Searching for Sylvie Lee
Jean Kwok
William Morrow, Jun 2019
304 pages
General Fiction, Mystery
Purchased for Kindle app
⭐⭐⭐⭐
The cover is very interesting and I really like the way the water background creates a bit of eeriness. It transmits the mysterious tone of the book itself. I’m not usually a fan of script fonts such as this for a cover, but I think in this case it works well for imparting the energy of the story and the urgency of the search for the title character, Sylvie Lee.

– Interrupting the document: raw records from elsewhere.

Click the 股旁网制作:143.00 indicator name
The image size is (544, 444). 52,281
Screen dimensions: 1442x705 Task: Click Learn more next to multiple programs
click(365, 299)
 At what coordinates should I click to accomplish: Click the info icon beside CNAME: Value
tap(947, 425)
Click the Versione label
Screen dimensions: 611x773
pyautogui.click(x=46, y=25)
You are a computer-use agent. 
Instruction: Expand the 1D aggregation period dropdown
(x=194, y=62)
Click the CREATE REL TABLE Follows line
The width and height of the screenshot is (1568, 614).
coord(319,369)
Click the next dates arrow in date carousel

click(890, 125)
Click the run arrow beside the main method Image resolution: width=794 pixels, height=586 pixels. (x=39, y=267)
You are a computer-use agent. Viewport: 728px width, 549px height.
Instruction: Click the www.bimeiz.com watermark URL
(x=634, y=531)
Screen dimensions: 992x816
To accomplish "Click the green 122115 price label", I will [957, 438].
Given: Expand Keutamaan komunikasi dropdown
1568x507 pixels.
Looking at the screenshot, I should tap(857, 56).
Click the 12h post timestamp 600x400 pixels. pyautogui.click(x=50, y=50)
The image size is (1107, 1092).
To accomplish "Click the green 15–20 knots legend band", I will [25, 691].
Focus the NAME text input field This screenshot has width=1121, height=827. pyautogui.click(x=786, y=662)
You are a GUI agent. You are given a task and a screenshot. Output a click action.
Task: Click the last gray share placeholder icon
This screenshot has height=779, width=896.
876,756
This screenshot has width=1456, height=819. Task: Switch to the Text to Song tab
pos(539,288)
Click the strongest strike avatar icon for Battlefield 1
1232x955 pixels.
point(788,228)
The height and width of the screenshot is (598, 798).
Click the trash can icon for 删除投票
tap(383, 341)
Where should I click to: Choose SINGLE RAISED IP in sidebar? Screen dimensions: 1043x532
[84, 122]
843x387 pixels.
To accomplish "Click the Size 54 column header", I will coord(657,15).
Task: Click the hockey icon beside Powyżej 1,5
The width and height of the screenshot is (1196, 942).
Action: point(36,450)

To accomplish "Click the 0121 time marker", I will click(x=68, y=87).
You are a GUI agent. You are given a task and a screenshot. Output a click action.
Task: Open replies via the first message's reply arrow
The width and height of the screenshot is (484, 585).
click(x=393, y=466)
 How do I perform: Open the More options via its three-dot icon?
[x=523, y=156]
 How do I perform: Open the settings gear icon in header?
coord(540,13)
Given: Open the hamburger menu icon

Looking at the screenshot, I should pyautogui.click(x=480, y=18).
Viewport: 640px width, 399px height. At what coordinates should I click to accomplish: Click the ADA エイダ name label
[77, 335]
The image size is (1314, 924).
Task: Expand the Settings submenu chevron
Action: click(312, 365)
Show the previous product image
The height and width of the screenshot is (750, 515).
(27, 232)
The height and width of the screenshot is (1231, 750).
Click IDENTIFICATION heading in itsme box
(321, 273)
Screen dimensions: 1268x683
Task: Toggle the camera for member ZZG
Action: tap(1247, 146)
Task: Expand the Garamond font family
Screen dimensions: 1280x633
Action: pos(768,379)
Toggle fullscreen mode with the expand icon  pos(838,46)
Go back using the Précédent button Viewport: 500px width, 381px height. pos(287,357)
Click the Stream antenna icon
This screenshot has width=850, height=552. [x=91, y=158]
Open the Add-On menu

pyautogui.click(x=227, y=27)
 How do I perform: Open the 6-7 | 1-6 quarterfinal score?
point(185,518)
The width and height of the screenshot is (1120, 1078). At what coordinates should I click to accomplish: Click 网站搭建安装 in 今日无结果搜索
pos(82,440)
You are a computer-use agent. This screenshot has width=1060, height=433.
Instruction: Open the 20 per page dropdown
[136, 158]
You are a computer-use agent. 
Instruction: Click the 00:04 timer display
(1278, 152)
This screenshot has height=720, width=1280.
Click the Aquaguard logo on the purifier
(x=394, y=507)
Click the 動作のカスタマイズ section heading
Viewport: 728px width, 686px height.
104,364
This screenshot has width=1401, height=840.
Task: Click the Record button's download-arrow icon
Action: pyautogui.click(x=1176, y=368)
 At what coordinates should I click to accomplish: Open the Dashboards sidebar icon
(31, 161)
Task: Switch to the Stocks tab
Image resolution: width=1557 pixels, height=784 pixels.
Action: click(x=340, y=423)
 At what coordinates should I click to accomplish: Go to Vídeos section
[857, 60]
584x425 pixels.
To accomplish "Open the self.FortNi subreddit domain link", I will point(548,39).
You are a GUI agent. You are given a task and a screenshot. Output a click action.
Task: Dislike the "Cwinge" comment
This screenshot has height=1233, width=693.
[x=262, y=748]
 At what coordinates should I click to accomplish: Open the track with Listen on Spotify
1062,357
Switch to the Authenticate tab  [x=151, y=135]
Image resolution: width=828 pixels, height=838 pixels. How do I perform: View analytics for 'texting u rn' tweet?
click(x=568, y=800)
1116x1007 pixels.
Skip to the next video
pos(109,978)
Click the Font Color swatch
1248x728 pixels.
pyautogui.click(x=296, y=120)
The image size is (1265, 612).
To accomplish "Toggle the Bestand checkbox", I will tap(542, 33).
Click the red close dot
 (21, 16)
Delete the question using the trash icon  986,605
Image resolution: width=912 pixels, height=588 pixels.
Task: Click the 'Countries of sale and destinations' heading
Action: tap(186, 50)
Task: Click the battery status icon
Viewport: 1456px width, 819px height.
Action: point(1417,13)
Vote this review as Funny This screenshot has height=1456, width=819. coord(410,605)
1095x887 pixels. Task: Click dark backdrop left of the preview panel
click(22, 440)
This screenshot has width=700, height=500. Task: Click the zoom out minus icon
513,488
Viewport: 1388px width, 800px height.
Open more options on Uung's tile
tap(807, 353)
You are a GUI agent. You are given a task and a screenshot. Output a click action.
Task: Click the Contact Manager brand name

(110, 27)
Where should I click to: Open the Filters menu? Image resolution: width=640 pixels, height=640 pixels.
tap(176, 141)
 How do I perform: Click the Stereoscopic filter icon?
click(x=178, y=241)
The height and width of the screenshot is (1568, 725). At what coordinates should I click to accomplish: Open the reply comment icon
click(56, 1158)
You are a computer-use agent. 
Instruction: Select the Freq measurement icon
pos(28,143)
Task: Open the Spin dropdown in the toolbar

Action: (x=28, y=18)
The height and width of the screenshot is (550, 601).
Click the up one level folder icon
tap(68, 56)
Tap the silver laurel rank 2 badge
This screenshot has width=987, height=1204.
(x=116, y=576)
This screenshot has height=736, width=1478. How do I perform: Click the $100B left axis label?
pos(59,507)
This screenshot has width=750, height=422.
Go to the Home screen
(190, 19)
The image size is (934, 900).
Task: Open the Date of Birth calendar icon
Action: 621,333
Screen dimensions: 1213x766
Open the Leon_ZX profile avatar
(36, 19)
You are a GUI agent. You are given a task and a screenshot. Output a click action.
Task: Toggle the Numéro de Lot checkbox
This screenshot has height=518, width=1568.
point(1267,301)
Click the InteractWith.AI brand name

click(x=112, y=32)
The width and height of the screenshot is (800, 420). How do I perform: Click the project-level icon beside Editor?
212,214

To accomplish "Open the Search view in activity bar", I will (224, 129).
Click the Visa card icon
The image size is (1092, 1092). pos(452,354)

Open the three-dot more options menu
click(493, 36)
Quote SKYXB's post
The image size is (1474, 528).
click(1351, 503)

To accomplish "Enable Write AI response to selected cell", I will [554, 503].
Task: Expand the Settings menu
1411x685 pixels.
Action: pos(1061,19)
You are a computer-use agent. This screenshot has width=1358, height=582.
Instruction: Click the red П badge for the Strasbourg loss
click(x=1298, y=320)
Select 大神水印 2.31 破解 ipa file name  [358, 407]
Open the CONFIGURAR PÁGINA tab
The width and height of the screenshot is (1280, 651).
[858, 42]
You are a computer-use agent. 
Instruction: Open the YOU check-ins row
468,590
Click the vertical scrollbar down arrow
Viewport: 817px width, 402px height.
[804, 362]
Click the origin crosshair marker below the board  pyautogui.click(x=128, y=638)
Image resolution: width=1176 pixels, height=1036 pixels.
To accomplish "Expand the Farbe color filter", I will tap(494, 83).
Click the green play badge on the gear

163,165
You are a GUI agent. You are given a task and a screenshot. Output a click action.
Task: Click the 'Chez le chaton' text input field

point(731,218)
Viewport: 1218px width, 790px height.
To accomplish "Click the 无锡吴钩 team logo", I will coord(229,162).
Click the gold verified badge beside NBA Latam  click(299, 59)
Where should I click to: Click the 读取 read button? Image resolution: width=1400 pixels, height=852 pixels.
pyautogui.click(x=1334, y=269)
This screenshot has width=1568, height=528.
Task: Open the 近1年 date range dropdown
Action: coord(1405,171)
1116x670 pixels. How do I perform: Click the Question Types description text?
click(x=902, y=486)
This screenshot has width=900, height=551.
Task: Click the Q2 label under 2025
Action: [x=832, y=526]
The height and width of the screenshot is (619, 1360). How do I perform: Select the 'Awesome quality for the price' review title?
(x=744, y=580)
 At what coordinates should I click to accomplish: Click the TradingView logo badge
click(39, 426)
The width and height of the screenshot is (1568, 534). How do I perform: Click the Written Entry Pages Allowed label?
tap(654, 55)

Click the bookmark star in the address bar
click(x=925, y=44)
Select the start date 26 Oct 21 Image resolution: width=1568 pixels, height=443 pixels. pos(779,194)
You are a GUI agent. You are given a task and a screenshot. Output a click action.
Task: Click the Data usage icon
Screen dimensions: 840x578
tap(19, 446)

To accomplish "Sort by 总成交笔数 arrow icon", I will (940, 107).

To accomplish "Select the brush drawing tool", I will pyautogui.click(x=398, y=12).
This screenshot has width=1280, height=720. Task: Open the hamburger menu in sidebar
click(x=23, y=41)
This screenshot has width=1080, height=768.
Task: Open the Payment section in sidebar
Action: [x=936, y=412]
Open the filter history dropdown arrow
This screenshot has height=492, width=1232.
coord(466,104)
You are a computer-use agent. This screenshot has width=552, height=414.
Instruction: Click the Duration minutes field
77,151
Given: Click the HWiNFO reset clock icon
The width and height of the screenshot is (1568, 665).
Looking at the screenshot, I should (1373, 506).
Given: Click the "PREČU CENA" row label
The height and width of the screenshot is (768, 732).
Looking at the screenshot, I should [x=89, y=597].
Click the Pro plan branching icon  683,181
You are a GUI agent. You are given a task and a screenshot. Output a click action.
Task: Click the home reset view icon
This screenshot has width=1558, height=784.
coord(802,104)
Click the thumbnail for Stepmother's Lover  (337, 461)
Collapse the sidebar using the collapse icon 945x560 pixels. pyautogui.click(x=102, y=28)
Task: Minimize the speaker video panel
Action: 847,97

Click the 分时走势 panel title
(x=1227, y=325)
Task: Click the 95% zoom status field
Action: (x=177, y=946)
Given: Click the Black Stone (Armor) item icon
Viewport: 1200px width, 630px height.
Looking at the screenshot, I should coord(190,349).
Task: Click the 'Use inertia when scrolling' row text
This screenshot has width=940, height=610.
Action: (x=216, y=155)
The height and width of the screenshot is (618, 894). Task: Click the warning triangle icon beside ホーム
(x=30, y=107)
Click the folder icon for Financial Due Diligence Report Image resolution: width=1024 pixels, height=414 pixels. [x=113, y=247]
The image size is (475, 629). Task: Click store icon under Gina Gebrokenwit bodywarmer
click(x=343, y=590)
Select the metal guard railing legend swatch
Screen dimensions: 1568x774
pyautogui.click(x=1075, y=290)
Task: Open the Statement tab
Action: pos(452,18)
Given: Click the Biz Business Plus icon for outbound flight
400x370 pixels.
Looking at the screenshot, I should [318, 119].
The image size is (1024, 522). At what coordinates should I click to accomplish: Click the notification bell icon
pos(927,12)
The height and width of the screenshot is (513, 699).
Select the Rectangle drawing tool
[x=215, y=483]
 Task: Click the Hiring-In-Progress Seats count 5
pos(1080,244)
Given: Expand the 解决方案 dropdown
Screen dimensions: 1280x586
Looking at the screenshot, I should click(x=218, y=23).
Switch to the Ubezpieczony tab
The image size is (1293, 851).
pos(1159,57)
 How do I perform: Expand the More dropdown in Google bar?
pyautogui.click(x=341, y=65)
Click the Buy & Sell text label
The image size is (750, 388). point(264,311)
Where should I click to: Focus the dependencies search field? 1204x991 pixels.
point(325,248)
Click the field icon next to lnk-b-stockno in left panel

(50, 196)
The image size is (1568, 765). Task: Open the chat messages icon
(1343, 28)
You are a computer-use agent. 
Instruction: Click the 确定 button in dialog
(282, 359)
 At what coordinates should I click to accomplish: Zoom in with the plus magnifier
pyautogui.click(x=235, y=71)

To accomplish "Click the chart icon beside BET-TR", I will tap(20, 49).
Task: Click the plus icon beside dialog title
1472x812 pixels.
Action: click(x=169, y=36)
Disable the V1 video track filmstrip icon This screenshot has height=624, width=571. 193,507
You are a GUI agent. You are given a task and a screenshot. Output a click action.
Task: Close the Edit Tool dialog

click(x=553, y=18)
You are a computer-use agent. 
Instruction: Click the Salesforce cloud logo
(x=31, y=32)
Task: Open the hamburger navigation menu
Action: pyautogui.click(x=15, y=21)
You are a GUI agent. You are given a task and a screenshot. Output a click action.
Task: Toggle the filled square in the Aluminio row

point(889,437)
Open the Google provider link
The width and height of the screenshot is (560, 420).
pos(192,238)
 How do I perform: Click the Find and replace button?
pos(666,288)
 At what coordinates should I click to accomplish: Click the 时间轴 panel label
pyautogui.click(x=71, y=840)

I found the story interesting. Amy Lee is the younger, homebody daughter of a Chinese immigrant family. Sylvie is the brilliant, outgoing, older daughter. Sylvie is married and has a successful career. Amy lives at home with her parents and works in the family dry cleaning business. Sylvie flies off to the Netherlands to visit the dying Grandmother, and she seems to simply disappear. Amy finally has to acknowledge that she will have to step outside her comfort zone and go to the Netherlands to try to track her sister. What happens once Amy arrives at the relatives’ home in the Netherlands tears the cover off of old family secrets and sets family members against family members and more. Eventually, all secrets are revealed and the family fortune is rediscovered. But getting to that point is a fast-paced twisty story that brings even Amy’s parents out of their secretive shells and endangers Amy’s life. At times the tension had me turning pages almost faster than I could read. Trigger subjects this book covers are bullying of people with disabilities and prejudice of culture and class even in a fairly tolerant society. There were some spots in the middle of the book that I got impatient with the pace and wanted more action on the mystery itself. Overall, though I found this to be a compelling read.
I recommend this book for those of you who enjoy stories about “coming of age” type situations, late bloomers. I read this initially for one of my FB book groups but ended up really glad I had read just for myself.